Worst of all, the LTTE last week set a trawler carrying arms ablaze with two monitors on board, who luckily jumped overboard and swam to safety before the vessel was blown up by suicide cadres, and got away with that dastardly act too by attributing it to ‘miscommunication.’

Only Washington expressed concern. It censured and urged it to ‘commit itself fully to peace and desist from arms resupply efforts.’ But the LTTE is an outfit that cannot be frightened into submission by throwing ‘paper missiles’ at it. Remember Anton Balasingham was bold enough to even turn down a call by the US in Oslo last December to eschew violence.

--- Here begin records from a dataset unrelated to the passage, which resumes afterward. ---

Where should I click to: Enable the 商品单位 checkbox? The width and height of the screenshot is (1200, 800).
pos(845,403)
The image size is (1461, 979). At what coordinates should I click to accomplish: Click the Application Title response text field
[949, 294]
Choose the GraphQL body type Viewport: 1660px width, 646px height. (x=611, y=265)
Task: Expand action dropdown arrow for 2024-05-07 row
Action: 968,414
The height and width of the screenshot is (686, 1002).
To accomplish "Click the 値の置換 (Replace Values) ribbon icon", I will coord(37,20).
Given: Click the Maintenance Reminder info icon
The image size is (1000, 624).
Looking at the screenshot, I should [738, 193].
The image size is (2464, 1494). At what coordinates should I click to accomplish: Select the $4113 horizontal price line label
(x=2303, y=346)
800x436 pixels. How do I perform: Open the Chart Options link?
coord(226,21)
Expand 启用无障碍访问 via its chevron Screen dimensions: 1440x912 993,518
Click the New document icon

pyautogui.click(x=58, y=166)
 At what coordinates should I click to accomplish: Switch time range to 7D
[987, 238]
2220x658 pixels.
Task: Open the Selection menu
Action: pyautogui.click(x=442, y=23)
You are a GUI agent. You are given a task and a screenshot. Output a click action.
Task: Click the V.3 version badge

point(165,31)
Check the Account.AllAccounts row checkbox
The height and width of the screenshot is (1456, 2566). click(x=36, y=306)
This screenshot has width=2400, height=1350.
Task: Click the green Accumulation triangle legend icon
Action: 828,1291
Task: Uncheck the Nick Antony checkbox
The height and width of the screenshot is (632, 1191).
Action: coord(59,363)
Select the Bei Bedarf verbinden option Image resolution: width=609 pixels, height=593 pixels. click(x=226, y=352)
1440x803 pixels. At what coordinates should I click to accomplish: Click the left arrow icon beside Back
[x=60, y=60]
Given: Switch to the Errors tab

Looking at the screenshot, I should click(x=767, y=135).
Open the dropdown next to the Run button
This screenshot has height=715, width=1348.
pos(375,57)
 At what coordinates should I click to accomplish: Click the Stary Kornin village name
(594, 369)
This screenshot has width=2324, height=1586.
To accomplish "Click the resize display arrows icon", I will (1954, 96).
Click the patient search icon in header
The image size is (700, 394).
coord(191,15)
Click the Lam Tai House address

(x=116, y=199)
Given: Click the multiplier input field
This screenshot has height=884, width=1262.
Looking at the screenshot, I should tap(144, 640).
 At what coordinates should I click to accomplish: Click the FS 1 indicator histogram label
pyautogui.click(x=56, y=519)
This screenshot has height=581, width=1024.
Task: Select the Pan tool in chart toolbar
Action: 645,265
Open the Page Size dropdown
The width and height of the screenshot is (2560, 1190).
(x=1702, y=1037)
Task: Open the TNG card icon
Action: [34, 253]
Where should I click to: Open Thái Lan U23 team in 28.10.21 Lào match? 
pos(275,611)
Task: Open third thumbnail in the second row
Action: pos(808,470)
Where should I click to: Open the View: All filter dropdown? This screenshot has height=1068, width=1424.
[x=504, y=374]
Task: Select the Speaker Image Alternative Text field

Much more is desired from the world powers behind Sri Lanka’s peace process if the Tigers are to be tamed.

Their failure to take stern action has emboldened the LTTE so much that it has today gone to the extent of imposing ‘taxes’ on the Sri Lanka state.

No government worth its salt would give in to a terror outfit in this manner accommodating as it does almost every demand of terrorists so as ‘not to wreck the peace process.’ We wonder whether there is any other government in the world paying ‘taxes’ to terrorists.

Allowing state owned institutions like the CWE and the BMC to pay ‘taxes’ to the LTTE amounts to the government funding terrorism, which is a crime.